• _What to work on_
Go through the material and copy each line that includes "cart".

• _Provided entries_
::::::::
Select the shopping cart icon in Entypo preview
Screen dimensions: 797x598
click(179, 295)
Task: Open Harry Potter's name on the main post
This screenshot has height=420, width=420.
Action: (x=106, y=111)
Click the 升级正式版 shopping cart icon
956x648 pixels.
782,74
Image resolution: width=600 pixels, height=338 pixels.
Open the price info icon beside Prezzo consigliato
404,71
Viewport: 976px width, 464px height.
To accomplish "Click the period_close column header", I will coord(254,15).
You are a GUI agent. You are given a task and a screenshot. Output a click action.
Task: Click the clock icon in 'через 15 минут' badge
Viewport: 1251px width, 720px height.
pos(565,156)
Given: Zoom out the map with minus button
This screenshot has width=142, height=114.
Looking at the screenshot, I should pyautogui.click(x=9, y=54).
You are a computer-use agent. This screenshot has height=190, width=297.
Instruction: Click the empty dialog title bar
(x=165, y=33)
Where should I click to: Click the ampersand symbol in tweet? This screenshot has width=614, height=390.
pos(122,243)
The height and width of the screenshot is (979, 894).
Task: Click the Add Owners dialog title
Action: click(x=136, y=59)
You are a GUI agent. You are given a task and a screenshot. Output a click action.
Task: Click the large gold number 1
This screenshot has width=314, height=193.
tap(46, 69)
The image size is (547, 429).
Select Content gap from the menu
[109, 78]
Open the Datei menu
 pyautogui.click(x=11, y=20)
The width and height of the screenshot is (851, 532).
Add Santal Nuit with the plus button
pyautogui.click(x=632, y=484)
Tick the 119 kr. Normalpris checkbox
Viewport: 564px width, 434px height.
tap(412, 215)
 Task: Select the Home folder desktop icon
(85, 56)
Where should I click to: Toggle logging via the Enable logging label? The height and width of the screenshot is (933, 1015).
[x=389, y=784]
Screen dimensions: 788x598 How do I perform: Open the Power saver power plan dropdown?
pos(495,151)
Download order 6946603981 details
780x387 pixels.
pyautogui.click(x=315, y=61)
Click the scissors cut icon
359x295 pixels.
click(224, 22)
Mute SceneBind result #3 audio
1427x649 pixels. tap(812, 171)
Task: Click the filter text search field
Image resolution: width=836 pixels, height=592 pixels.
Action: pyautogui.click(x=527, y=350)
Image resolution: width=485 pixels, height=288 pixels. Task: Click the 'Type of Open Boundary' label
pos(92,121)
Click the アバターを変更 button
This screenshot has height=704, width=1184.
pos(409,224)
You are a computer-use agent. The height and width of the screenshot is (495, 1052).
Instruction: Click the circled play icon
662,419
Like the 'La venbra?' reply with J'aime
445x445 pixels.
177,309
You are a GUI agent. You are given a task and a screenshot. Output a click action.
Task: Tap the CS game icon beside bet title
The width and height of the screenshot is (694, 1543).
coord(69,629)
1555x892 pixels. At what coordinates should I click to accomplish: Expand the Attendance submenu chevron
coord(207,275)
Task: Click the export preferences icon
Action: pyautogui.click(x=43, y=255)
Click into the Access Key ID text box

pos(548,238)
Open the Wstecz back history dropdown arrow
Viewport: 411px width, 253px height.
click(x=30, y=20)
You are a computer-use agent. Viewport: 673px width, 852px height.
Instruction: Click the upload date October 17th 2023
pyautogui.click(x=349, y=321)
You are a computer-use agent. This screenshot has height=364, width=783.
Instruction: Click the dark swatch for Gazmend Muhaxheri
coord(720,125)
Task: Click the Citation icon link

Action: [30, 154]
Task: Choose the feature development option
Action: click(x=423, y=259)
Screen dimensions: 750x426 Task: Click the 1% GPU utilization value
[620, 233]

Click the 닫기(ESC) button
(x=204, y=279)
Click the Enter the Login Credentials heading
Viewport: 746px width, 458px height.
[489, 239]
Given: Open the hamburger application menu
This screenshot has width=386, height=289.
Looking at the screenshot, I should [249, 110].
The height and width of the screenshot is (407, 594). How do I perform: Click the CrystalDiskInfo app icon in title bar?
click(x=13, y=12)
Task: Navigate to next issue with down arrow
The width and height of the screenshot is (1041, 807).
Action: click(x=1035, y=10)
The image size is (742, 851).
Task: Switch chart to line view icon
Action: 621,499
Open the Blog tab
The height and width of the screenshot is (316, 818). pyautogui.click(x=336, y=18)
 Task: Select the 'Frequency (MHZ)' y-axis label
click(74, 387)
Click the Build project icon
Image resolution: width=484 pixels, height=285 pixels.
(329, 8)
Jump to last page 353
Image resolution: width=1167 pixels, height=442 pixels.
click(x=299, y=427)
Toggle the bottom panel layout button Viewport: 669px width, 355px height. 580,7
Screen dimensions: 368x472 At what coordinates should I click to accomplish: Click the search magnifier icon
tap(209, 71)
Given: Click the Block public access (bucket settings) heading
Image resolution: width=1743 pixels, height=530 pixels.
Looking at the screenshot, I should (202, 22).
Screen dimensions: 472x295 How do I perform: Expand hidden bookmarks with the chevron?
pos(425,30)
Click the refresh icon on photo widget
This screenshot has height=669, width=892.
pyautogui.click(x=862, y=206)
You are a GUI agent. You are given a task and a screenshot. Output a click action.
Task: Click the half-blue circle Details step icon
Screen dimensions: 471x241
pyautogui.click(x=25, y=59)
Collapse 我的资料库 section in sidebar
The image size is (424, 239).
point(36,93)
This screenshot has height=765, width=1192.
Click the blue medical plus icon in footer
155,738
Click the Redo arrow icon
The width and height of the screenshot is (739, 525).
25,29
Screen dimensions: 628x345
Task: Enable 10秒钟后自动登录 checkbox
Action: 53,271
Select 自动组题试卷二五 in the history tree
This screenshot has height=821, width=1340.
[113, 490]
::::::::
• _The completed task_
Select the shopping cart icon in Entypo preview
Click the 升级正式版 shopping cart icon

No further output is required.